Program

Preservation and Access: Preservation Assistance Grants

Period of Performance

1/1/2016 - 6/30/2017

Funding Totals

$3,783.00 (approved)
$3,783.00 (awarded)


Improving Environmental Conditions for UCLA Ethnomusicology Collections

FAIN: PG-233729-16

UCLA; Regents of the University of California, Los Angeles (Los Angeles, CA 90024-4201)
Aaron Michael Bittel (Project Director: May 2015 to October 2017)
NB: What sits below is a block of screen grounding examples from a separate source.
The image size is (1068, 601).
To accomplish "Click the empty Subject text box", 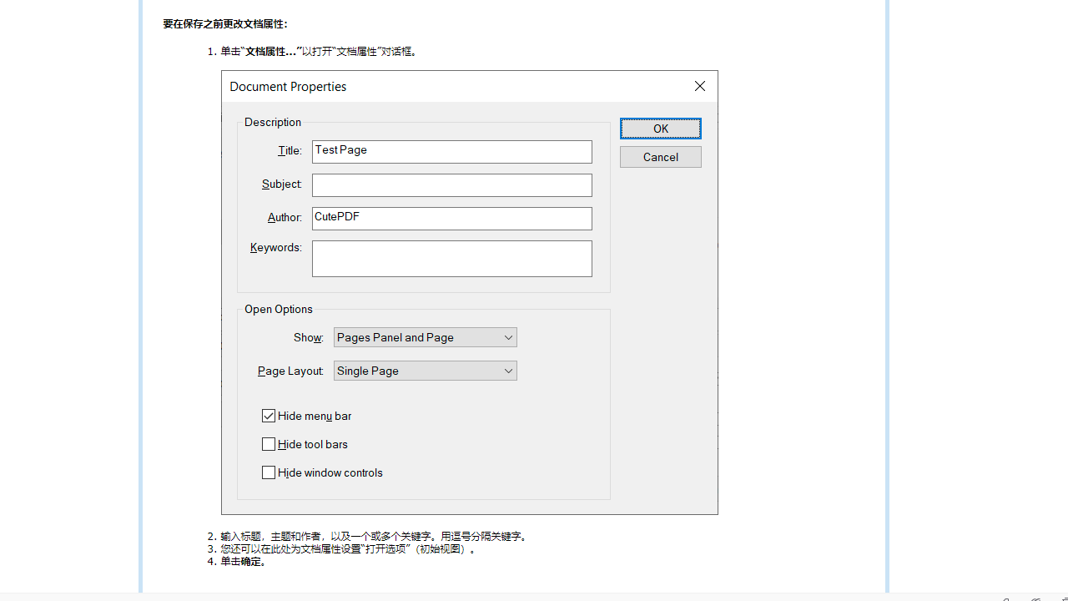I will click(451, 184).
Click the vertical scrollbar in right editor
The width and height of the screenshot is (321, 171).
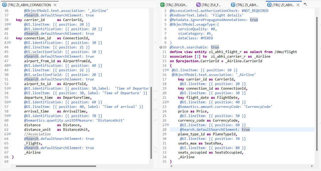[317, 66]
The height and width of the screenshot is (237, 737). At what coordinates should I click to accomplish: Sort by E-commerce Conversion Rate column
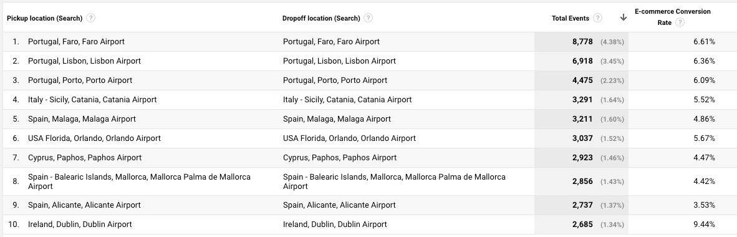(673, 17)
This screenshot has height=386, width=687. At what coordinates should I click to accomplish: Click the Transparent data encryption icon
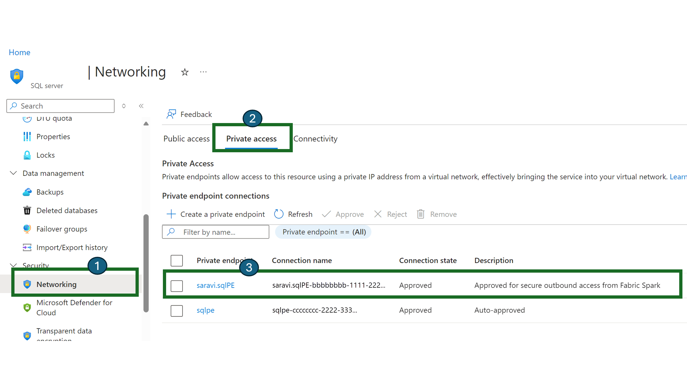click(x=26, y=335)
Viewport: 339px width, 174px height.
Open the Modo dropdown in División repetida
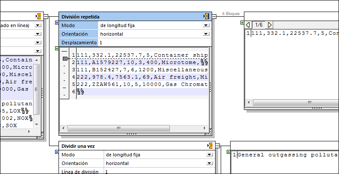206,25
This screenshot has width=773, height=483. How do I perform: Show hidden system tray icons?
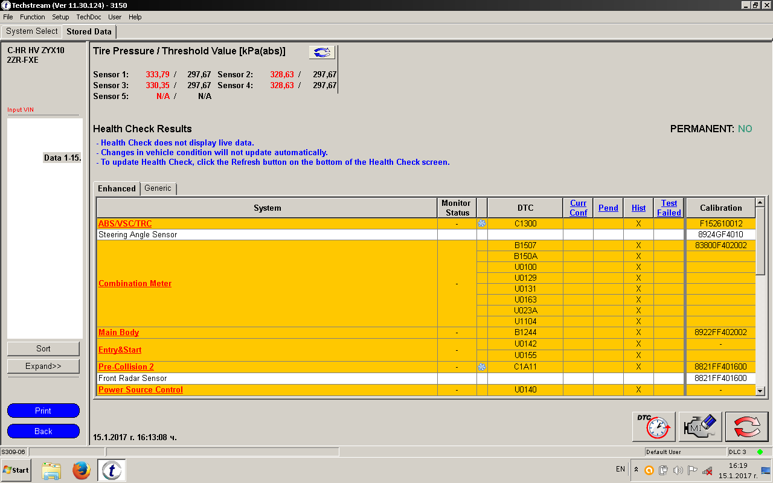click(x=636, y=469)
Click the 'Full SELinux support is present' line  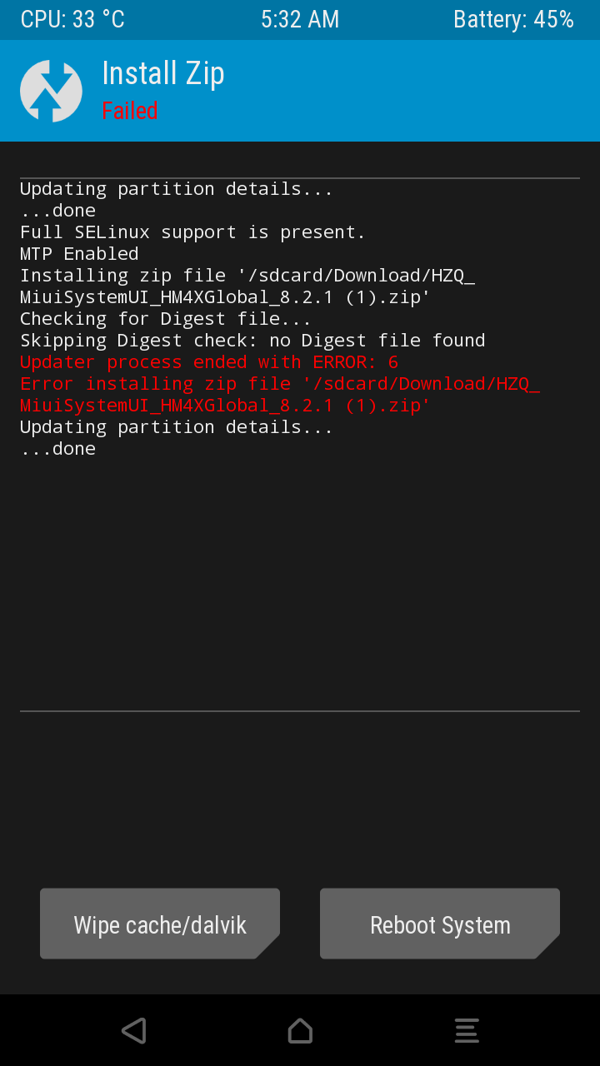coord(193,232)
The purchase of environmental monitoring equipment for UCLA’s Ethnomusicology Archive, which is housed in the university’s music building. Collections number nearly 150,000 recordings and include unique field recordings, as well as commercially produced recordings of traditional, folk, popular, and art music from Africa, Asia, Australia and the Pacific islands, Europe, the Middle East, and the Americas. Some highlights include the earliest known recordings of some rural Mexican musical traditions from the 1960s and the “race” records and “hillbilly” music of D.K. Wilgus, a renowned scholar of folksongs and ballads. The collection is used broadly by the UCLA community and by scholars from all over the world.
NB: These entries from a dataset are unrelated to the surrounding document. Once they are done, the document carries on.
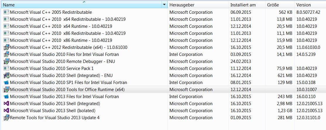This screenshot has height=130, width=326.
Task: Click the Visual C++ 2005 Redistributable icon
Action: [x=6, y=12]
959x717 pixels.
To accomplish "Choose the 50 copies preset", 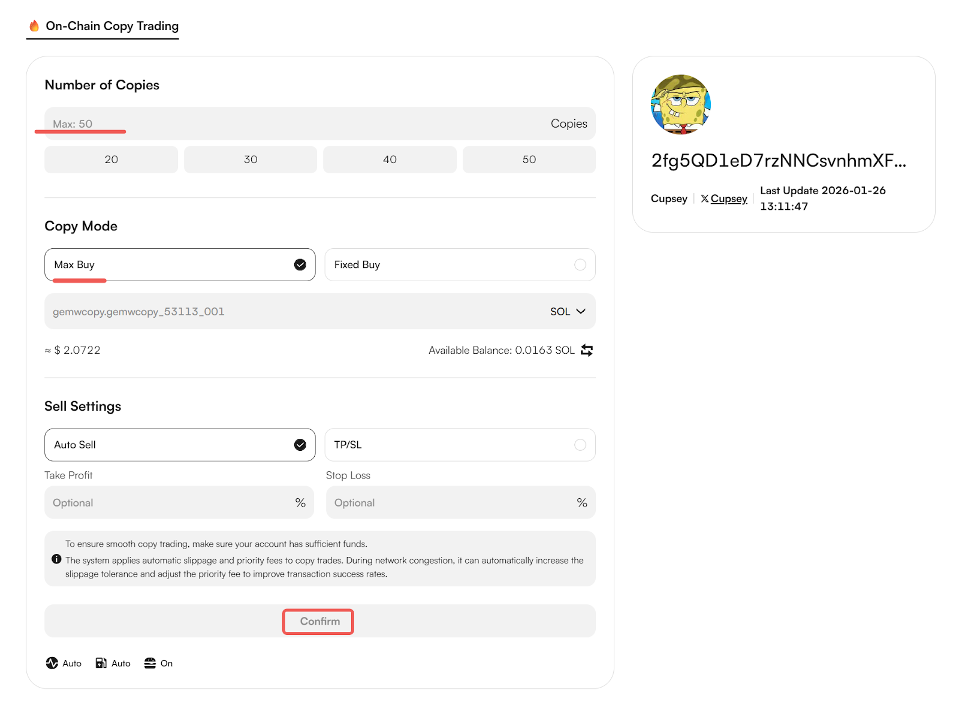I will click(529, 159).
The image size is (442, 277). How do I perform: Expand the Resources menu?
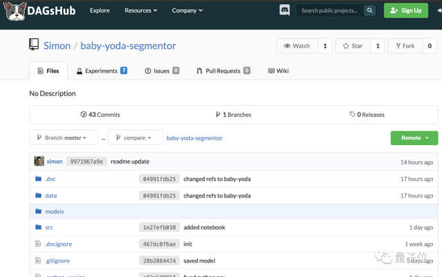[141, 10]
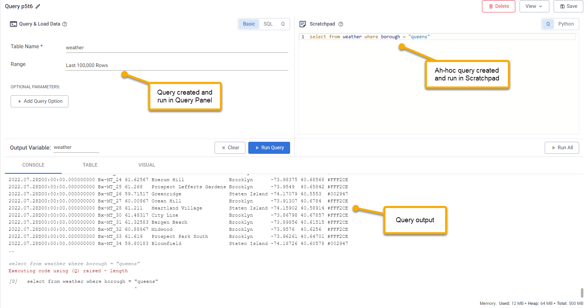Click the Output Variable input field
This screenshot has width=588, height=308.
click(76, 147)
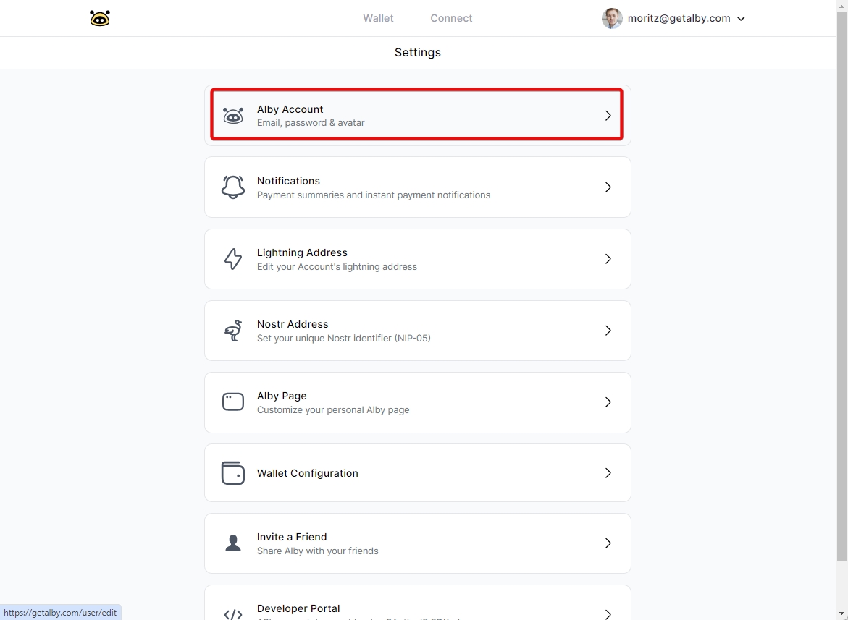This screenshot has width=848, height=620.
Task: Click the Invite a Friend person icon
Action: 233,543
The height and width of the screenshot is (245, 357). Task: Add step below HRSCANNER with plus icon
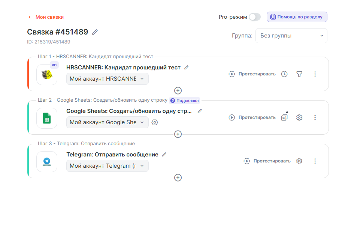click(x=178, y=91)
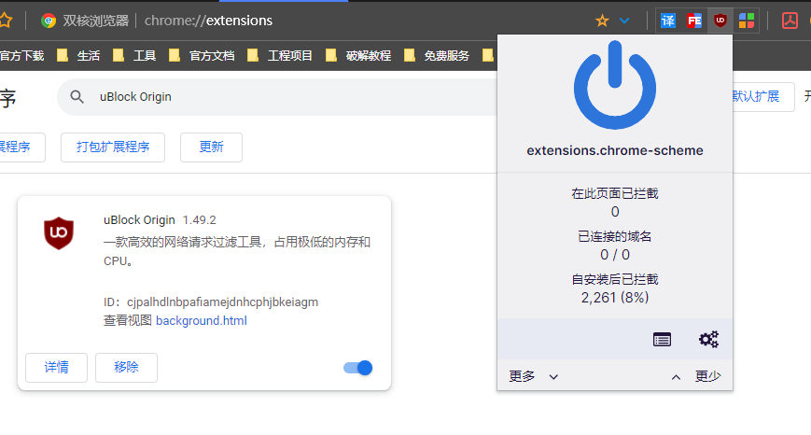Image resolution: width=811 pixels, height=435 pixels.
Task: Click the translate extension icon in the toolbar
Action: click(x=668, y=21)
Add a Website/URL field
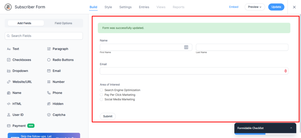The height and width of the screenshot is (138, 301). (22, 82)
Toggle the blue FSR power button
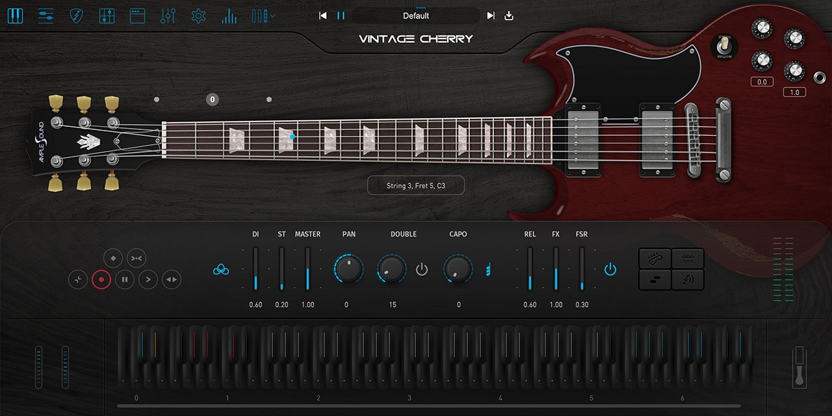Viewport: 832px width, 416px height. click(x=610, y=269)
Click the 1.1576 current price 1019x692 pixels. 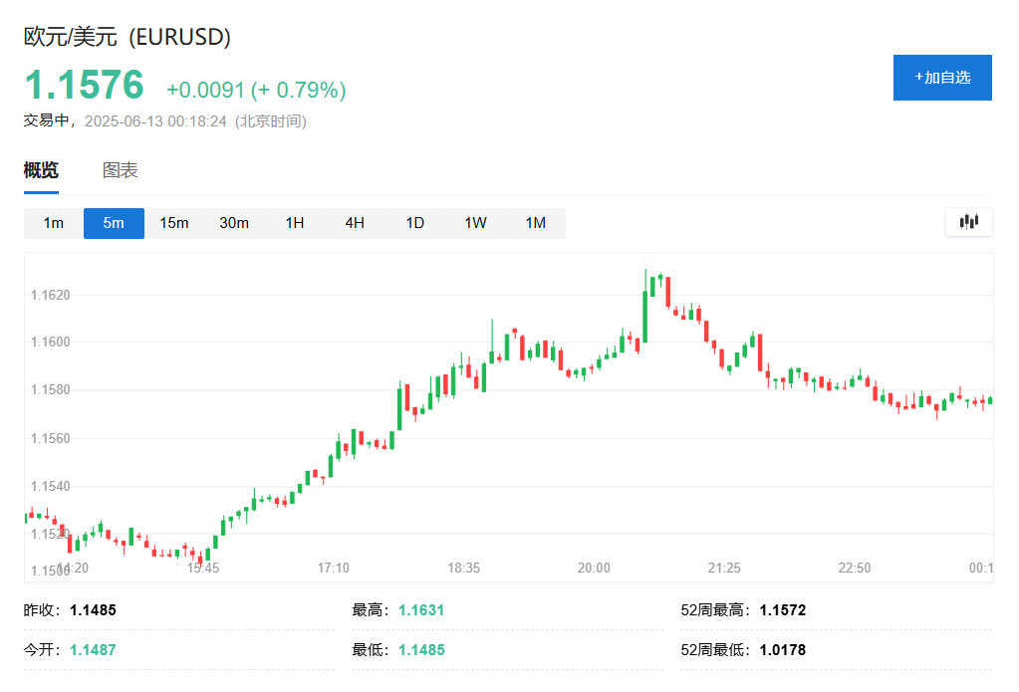tap(85, 85)
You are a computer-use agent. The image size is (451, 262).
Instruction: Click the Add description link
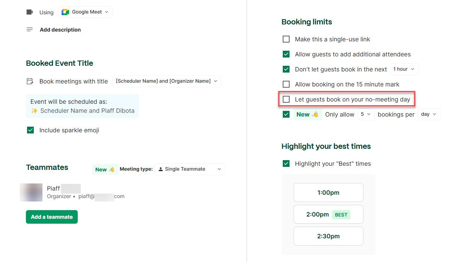60,29
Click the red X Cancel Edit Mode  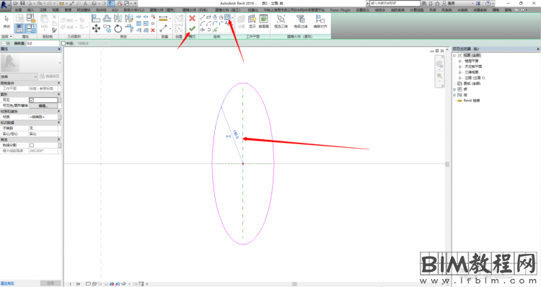click(x=192, y=18)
The UCLA Ethnomusicology Archive is part of one of the oldest and most highly regarded academic programs (and the only independent department) in ethnomusicology in the U.S. Its audiovisual collections have been central to the Department as research collections and teaching resources since the Archive's founding in 1961. The Archive is accessible to the public and serves scholars and students from around the world, as well the UCLA and Southern California communities at large, and have exposed innumerable people to music traditions from around the world. The applicant seeks funding to improve environmental monitoring and collection care in collections spaces, as a result of recommendations made in a recent preservation assessment. Environmental monitors will be used as part of an early detection system, long-term monitoring, and to provide data for a Sustaining Cultural Heritage Collections planning grant application to address long-term collection safety and stability.